SetFit Sampling Strategies

SetFit supports various contrastive pair sampling strategies in TrainingArguments. In this conceptual guide, we will learn about the following four sampling strategies:

"oversampling" (the default)
"undersampling"
"unique"
"num_iterations"

Consider first reading the SetFit conceptual guide for a background on contrastive learning and positive & negative pairs.

Running example

Throughout this conceptual guide, we will use to the following example scenario:

3 classes: “happy”, “content”, and “sad”.
20 total samples: 8 “happy”, 4 “content”, and 8 “sad” samples.

Considering that a sentence pair of (X, Y) and (Y, X) result in the same embedding distance/loss, we only want to consider one of those two cases. Furthermore, we don’t want pairs where both sentences are the same, e.g. no (X, X).

The resulting positive and negative pairs can be visualized in a table like below. The + and - represent positive and negative pairs, respectively. Furthermore, h-n represents the n-th “happy” sentence, c-n the n-th “content” sentence, and s-n the n-th “sad” sentence. Note that the area below the diagonal is not used as (X, Y) and (Y, X) result in the same embedding distances, and that the diagonal is not used as we are not interested in pairs where both sentences are identical.

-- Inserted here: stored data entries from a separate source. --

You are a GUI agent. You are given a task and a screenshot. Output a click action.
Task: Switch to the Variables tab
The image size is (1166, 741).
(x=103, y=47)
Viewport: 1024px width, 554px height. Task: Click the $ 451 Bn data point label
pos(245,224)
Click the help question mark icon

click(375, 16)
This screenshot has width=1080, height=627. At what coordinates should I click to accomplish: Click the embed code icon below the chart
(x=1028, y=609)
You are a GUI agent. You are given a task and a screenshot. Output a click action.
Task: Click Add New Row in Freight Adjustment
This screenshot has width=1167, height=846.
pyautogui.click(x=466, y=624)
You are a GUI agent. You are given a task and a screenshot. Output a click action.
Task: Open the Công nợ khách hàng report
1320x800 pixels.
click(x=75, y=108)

	h-2	h-3	h-4	h-5	h-6	h-7	h-8	c-1	c-2	c-3	c-4	s-1	s-2	s-3	s-4	s-5	s-6	s-7	s-8
h-1	+	+	+	+	+	+	+	-	-	-	-	-	-	-	-	-	-	-	-
h-2		+	+	+	+	+	+	-	-	-	-	-	-	-	-	-	-	-	-
h-3			+	+	+	+	+	-	-	-	-	-	-	-	-	-	-	-	-
h-4				+	+	+	+	-	-	-	-	-	-	-	-	-	-	-	-
h-5					+	+	+	-	-	-	-	-	-	-	-	-	-	-	-
h-6						+	+	-	-	-	-	-	-	-	-	-	-	-	-
h-7							+	-	-	-	-	-	-	-	-	-	-	-	-
h-8								-	-	-	-	-	-	-	-	-	-	-	-
c-1									+	+	+	-	-	-	-	-	-	-	-
c-2										+	+	-	-	-	-	-	-	-	-
c-3											+	-	-	-	-	-	-	-	-
c-4												-	-	-	-	-	-	-	-
s-1													+	+	+	+	+	+	+
s-2														+	+	+	+	+	+
s-3															+	+	+	+	+
s-4																+	+	+	+
s-5																	+	+	+
s-6																		+	+
s-7																			+
s-8

As shown in the prior table, we have 28 positive pairs for “happy”, 6 positive pairs for “content”, and another 28 positive pairs for “sad”. In total, this is 62 positive pairs. Also, we have 32 negative pairs between “happy” and “content”, 64 negative pairs between “happy” and “sad”, and 32 negative pairs between “content” and “sad”. In total, this is 128 negative pairs.

Oversampling

By default, SetFit applies the oversampling strategy for its contrastive pairs. This strategy samples an equal amount of positive and negative training pairs, oversampling the minority pair type to match that of the majority pair type. As the number of negative pairs is generally larger than the number of positive pairs, this usually involves oversampling the positive pairs.

In our running example, this would involve oversampling the 62 positive pairs up to 128, resulting in one epoch of 128 + 128 = 256 pairs. In summary:

✅ An equal amount of positive and negative pairs are sampled.
✅ Every possible pair is used.
❌ There is some data duplication.

Undersampling

Like oversampling, this strategy samples an equal amount of positive and negative training pairs. However, it undersamples the majority pair type to match that of the minority pair type. This usually involves undersampling the negative pairs to match the positive pairs.

In our running example, this would involve undersampling the 128 negative pairs down to 62, resulting in one epoch of 62 + 62 = 124 pairs. In summary:

✅ An equal amount of positive and negative pairs are sampled.
❌ Not every possible pair is used.
✅ There is no data duplication.

Unique

Thirdly, the unique strategy does not sample an equal amount of positive and negative training pairs. Instead, it simply samples all possible pairs exactly once. No form of oversampling or undersampling is used here.

In our running example, this would involve sampling all negative and positive pairs, resulting in one epoch of 62 + 128 = 190 pairs. In summary:

❌ Not an equal amount of positive and negative pairs are sampled.
✅ Every possible pair is used.
✅ There is no data duplication.

num_iterations

Lastly, SetFit can still be used with a deprecated sampling strategy involving the num_iterations training argument. Unlike the other sampling strategies, this strategy does not involve the number of possible pairs. Instead, it samples num_iterations positive pairs and num_iterations negative pairs for each training sample.

In our running example, if we assume num_iterations=20, then we would sample 20 positive pairs and 20 negative pairs per training sample. Because there’s 20 samples, this involves (20 + 20) * 20 = 800 pairs. Because there are only 190 unique pairs, this certainly involves some data duplication. However, it does not guarantee that every possible pair is used. In summary:

✅ Not an equal amount of positive and negative pairs are sampled.
❌ Not necessarily every possible pair is used.
❌ There is some data duplication.